We replicated the setup precisely; same antibodies, same antigen, same SPR set up.

The Results

While we didn’t expect perfect alignment between the two sets of values, we were surprised to find no correlation at all.
Neither the absolute KD values nor their relative rankings showed any agreement between our measurements and the public data. Additionally, we observed the reported database KD values were consistently much lower than what we observed.
On the bright side, all antibodies exhibited clear 1:1 Langmuir behavior, confirming that they are indeed true binders.

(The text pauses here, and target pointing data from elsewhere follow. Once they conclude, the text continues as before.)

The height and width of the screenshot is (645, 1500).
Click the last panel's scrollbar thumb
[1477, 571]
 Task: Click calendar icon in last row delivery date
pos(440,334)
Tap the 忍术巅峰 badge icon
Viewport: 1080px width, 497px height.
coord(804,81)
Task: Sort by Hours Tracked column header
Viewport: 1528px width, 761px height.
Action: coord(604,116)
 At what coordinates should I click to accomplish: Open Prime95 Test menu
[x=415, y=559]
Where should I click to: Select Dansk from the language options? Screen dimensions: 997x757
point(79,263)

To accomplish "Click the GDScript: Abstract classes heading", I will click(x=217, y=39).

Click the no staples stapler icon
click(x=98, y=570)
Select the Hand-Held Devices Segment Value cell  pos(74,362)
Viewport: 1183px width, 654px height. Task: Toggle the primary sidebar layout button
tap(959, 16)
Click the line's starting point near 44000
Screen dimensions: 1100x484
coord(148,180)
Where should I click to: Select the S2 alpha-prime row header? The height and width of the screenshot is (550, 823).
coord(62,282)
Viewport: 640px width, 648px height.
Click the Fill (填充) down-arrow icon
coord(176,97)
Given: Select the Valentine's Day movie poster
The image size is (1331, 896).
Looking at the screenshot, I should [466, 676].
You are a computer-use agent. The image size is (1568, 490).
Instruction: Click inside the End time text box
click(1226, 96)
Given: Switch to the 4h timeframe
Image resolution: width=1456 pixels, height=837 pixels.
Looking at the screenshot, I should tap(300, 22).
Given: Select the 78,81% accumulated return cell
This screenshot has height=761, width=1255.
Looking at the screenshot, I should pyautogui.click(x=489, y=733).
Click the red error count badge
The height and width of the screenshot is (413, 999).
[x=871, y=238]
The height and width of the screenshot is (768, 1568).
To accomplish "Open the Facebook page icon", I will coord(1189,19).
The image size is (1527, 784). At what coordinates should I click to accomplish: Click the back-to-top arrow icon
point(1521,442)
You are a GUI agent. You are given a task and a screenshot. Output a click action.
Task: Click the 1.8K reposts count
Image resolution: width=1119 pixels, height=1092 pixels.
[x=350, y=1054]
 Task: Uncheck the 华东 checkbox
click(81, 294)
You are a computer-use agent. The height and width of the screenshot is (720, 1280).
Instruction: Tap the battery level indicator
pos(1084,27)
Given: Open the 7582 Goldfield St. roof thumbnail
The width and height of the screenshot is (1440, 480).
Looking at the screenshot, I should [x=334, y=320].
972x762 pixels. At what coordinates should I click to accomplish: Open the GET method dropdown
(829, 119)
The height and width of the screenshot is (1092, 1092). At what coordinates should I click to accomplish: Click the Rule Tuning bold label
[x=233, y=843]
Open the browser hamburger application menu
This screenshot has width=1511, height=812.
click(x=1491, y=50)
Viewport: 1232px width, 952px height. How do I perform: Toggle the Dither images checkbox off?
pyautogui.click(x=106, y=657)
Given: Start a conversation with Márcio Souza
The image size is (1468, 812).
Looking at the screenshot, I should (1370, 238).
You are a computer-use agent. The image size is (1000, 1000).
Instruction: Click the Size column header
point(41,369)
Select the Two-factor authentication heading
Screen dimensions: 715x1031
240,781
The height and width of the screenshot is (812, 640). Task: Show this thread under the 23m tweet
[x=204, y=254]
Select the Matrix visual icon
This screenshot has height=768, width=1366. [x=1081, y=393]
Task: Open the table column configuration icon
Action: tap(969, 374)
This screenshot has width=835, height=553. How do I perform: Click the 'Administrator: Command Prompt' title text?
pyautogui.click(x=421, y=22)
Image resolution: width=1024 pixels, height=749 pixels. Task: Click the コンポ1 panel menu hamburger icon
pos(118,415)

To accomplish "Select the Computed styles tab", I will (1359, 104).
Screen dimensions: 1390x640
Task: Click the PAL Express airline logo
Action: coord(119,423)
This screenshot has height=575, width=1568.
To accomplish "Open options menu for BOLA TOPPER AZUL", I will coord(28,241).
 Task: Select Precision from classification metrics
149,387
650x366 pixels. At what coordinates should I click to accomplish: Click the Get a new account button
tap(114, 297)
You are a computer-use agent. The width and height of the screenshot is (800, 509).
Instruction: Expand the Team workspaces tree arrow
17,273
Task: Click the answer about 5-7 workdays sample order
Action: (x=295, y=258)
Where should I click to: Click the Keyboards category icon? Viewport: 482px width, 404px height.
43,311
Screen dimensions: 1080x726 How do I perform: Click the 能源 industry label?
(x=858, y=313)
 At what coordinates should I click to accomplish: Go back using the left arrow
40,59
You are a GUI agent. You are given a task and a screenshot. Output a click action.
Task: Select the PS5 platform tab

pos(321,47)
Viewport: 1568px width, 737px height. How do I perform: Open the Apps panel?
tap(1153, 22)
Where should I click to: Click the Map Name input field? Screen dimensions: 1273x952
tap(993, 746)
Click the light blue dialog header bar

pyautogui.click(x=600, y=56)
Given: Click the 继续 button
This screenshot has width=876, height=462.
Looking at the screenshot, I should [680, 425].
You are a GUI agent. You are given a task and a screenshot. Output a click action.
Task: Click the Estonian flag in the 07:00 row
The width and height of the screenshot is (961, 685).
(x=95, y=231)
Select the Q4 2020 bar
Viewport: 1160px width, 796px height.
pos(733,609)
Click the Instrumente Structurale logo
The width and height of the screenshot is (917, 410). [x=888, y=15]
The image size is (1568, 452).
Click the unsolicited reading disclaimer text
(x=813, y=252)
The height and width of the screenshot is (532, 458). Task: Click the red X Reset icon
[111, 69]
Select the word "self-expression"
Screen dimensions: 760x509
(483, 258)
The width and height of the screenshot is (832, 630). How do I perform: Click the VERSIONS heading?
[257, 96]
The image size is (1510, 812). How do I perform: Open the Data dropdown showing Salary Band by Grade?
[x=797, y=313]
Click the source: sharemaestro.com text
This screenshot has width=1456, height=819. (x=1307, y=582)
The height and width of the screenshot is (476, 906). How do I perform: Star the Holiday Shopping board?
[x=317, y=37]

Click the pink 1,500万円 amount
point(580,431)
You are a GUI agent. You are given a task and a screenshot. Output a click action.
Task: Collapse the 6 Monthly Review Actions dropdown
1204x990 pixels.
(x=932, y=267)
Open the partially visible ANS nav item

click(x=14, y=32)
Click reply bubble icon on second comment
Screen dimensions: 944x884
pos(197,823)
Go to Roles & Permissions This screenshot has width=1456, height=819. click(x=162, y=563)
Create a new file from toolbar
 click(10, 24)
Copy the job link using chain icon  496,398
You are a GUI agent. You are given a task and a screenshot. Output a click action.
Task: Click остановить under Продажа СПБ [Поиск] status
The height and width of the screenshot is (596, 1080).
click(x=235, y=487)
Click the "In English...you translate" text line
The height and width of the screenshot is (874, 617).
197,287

Implications for Model Building

To be clear: this is a small sample - just 10 antibodies, from one patent, against a single antigen. It’s too early to generalize.
And of course, the biological sciences are no strangers to noise and variability. Perfect reproducibility is a high bar.
Still, the complete absence of correlation, even in trend, is troubling.
From a modeling perspective, this reinforces the importance of robust strategies for handling noisy or erroneous data. Without them, even the best architectures may struggle to learn from or generalize across inconsistent affinity measurements.

This experience serves as a reminder: as we move toward increasingly sophisticated models, the quality and consistency of underlying data will be just as critical as model architecture. It might be time for the field to revisit assumptions about what we treat as "ground truth."